Gubernur Riau Didesak Perbaiki Tata Ruang, Bukan Hanya Sembako

Gubernur Riau, Abdul Wahid, dihadapkan pada desakan untuk menghentikan praktik bagi-bagi sembako kepada korban banjir dan lebih memfokuskan perhatian pada perbaikan tata ruang. Diskusi ini menjadi semakin relevan seiring dengan data terbaru yang menunjukkan tingginya frekuensi banjir di wilayah tersebut. Jaringan Kerja Penyelamat Hutan Riau (Jikalahari) menegaskan bahwa solusi jangka panjang harus dicari untuk mengatasi masalah mendasar yang menyebabkan banjir, yaitu permasalahan deforestasi dan penataan penggunaan lahan.

Berdasarkan data dari Badan Penanggulangan Bencana Daerah dan Pemadam Kebakaran (BPBD Damkar) Riau, sepanjang Januari hingga Maret 2025, telah terjadi 43 kejadian banjir di lima kabupaten, yaitu Kampar, Rokan Hulu, Indragiri Hulu, Kuantan Singingi, dan Pelalawan. Banjir tersebut telah berdampak pada sekitar 7.000 kepala keluarga, serta merusak fasilitas kesehatan, pendidikan, dan infrastruktur lainnya.

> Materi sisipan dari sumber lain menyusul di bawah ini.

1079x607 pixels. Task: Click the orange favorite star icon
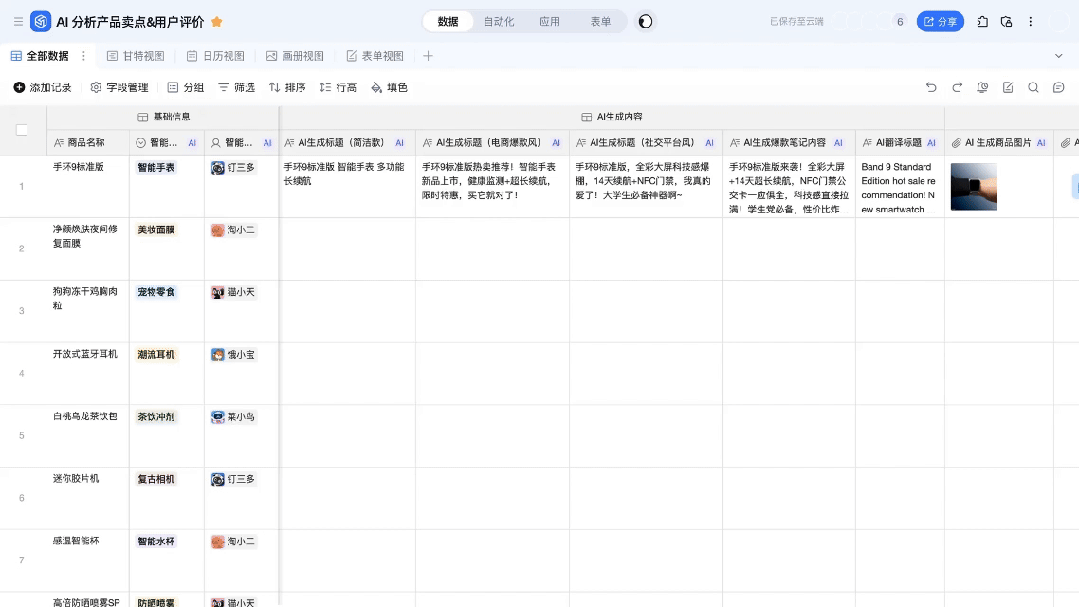[x=217, y=22]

Koordinator Jikalahari, Okto Yugo Setiyo, menyatakan, “Cukup dinas terkait yang turun menyalurkan bantuan sembako untuk korban banjir. Gubernur mestinya mengkaji tata ruang dan mengevaluasi izin korporasi HTI dan perusahaan sawit yang menjadi penyebab deforestasi.” Dalam konteks ini, evaluasi terhadap izin perusahaan adalah langkah vital untuk menghentikan penyebab utama bencana yang secara langsung berdampak pada masyarakat.

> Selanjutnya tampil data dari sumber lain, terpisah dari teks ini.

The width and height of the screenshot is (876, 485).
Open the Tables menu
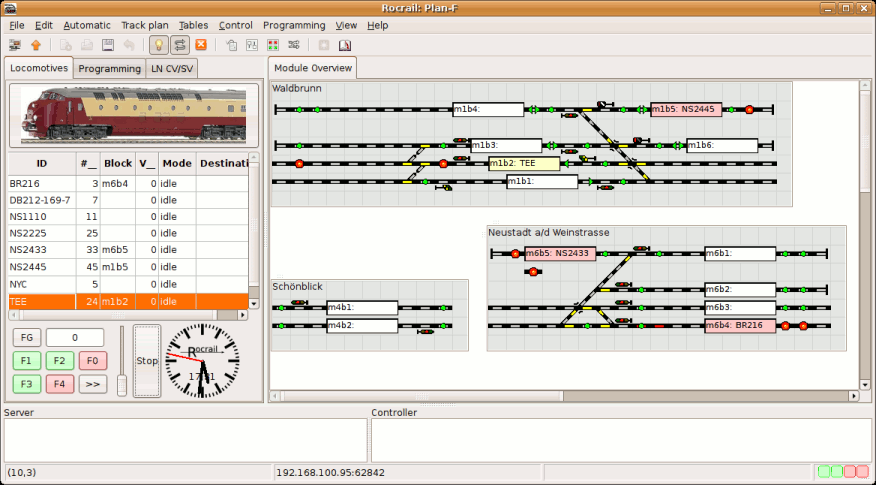pos(194,25)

Dalam kunjungannya ke Desa Sendayan, Kampar Utara, pasca banjir pada 3 Maret, Gubernur Abdul Wahid memberikan bantuan sembako dan mengumumkan rencananya untuk mencari solusi dengan membangun bendungan. Namun, Jikalahari mengkritik pendekatannya yang dinilai terlalu sederhana. Okto menegaskan bahwa masalah banjir tidak dapat dipandang dari satu aspek saja, seperti pembukaan pintu PLTA Koto Panjang, namun harus dilihat dari berbagai faktor, termasuk pengelolaan lahan.

Dalam analisis yang dilakukan Jikalahari, curah hujan bukanlah satu-satunya penyebab, tetapi juga adanya aktivitas pembukaan hutan menjadi perkebunan sawit dan HTI di sepanjang sungai-sungai besar di Riau. Di Rokan Hulu, misalnya, banjir telah merusak 20 desa dan menyebabkan Jembatan Horas putus, memperlambat akses transportasi. Di Kampar, 18 desa juga mengalami dampak serupa, dan ditemukan bahwa terdapat 27 perusahaan perkebunan sawit dan 2 perusahaan HTI di sekitar wilayah yang terdampak banjir.

Data terbaru menunjukkan bahwa sejak tahun 2000 hingga 2024, sekitar 81% dari total 28.176 hektare hutan alam di sekitar kawasan yang terdampak banjir telah mengalami deforestasi. Dengan demikian, Jikalahari merekomendasikan perbaikan tata ruang dan kajian ulang terhadap izin perusahaan-perusahaan HTI dan perkebunan sawit yang beroperasi di sepanjang Sungai Kampar, Rokan, dan Indragiri.

Langkah-langkah ini diharapkan dapat membawa perubahan signifikan dalam penanganan banjir yang rutin melanda daerah tersebut. Bagi masyarakat, kontribusi nyata dari pemerintah bukan hanya terletak pada bantuan temporer seperti sembako, tetapi pada tindakan berkelanjutan yang mampu mengatasi akar permasalahan lingkungan. Setiap kebijakan yang diambil harus menjawab tuntutan ini agar kedepannya, Riau tidak menjadi langganan bencana banjir yang disebabkan oleh ulah manusia.